Red Sox's 8-0 mark vs. Yanks irrelevant now
The last time the Red Sox and Yankees met, life was different for both teams.
Mark Teixeira was just starting to get hot. Phil Hughes hadn't earned the role of primary set-up man in the New York bullpen. John Smoltz was in the middle of his rehab starts. Victor Martinez was still a member of the Cleveland Indians.
Nine weeks can be a lifetime in baseball. Since June 9-11, the date of the last series, the Sox have cooled and the Yankees have been the hottest team in the league. A lot has changed, making the Red Sox' 8-0 record in head-to-head meetings about as meaningful this season as Bill Lee vs. Graig Nettles.
In the first week of May, we looked at why the Red Sox had been so dominant against the Yankees. Now, with three more months of play to consider, we look at the same variables and decide whether they're still relevant.
1. OLD CONVENTIONAL WISDOM: Boston has a superior bullpen.
In the first two months of the season, the debate raged: should Joba Chamberlain start or serve as the bridge to Mariano Rivera. Now, that seems irrelevant.
Since then, Hughes has emerged as a dominant eighth-inning weapon for Joe Girardi and Chamberlain has begun to fulfill his potential in the rotation.
Meanwhile, both Manny Delcarmen and Ramon Ramirez have, predictably, cooled some since the spring when they were nearly unhittable. Hideki Okajima remains a reliable set-up man and the emergence of hard-throwing Daniel Bard gives the Sox yet another late-inning option.

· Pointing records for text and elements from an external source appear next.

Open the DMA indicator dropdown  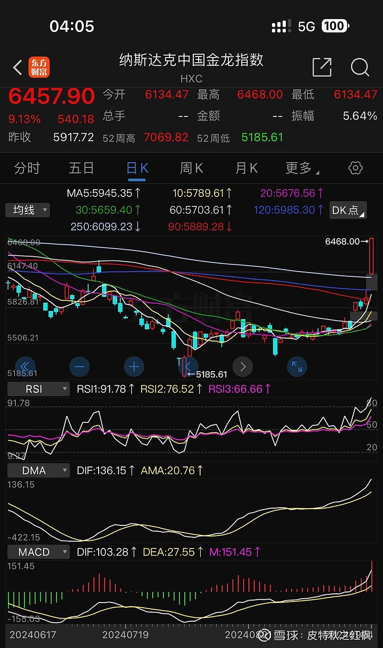[38, 470]
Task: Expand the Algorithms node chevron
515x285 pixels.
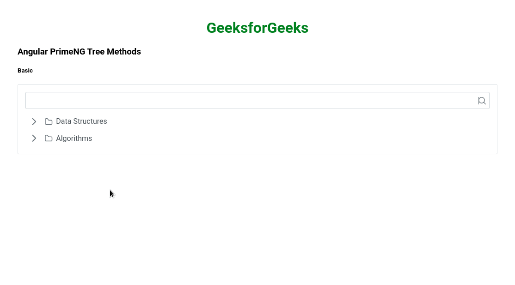Action: point(34,138)
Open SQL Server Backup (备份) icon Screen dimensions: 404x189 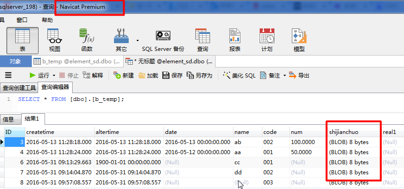click(x=163, y=40)
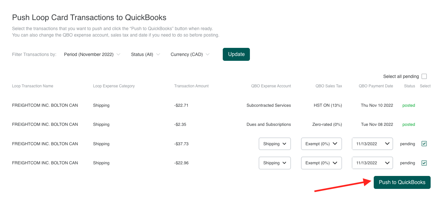The height and width of the screenshot is (207, 440).
Task: Click the Push to QuickBooks button
Action: [402, 182]
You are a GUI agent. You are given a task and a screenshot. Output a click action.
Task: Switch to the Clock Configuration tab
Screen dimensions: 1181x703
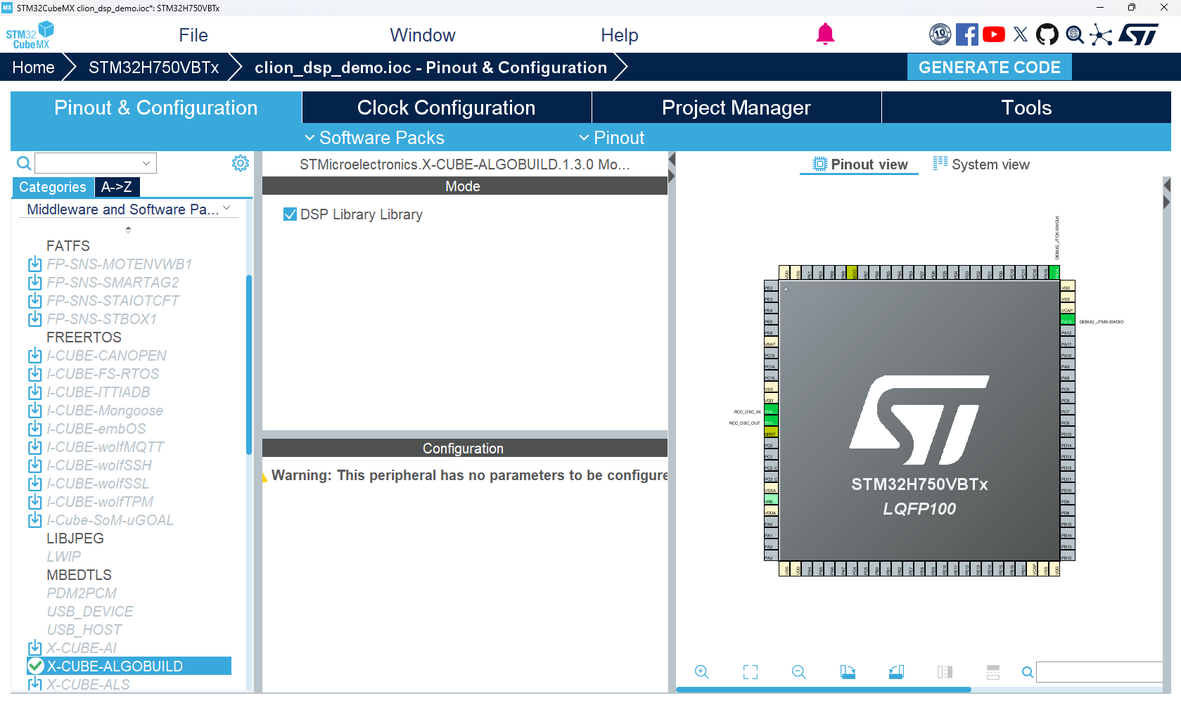coord(446,107)
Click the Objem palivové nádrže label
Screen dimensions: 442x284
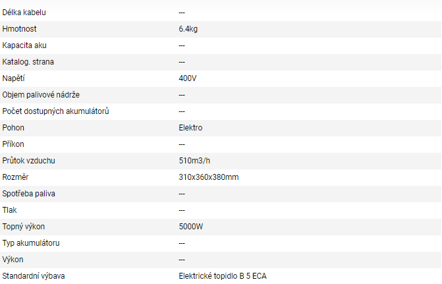41,95
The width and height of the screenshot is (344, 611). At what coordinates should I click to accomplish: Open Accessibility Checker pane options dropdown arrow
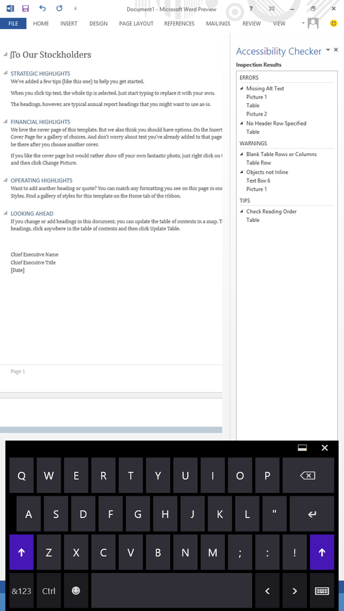click(x=328, y=50)
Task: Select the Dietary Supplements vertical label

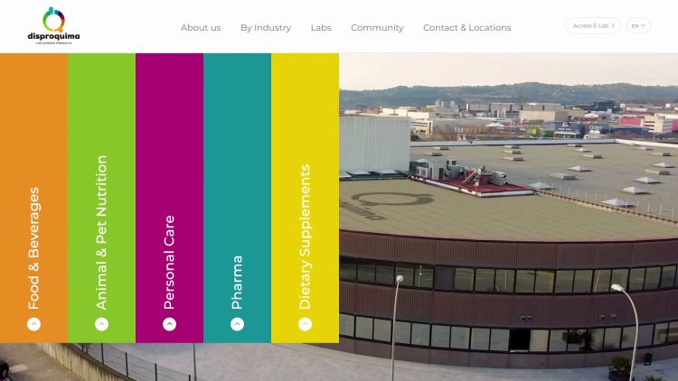Action: 305,237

It isn't so much that the Red Sox pen has faltered; it's more that Hughes has changed the look of the Yankees' relief corps and allowed others to settle back into less significant roles.
NEW CONVENTIONAL WISDOM: The Red Sox still have an edge in depth, but Hughes' arrival has narrowed the gap considerably.
2. OLD CONVENTIONAL WISDOM: Jason Bay has become a Manny Ramirez-like Yankee killer.
Bay has consistently done damage against the Yankees since joining the Red Sox a little over a year ago. Earlier this year, Bay hit three homers and knocked in 12 runs in eight games against the Yankees while compiling a stunning 1.465 OPS against them, a number even Ramirez would admire.
Since then, however, Bay has cooled considerably. He still leads the Red Sox in homers and RBI, but since July 1, he's hit just two homers and knocked in a mere six runs.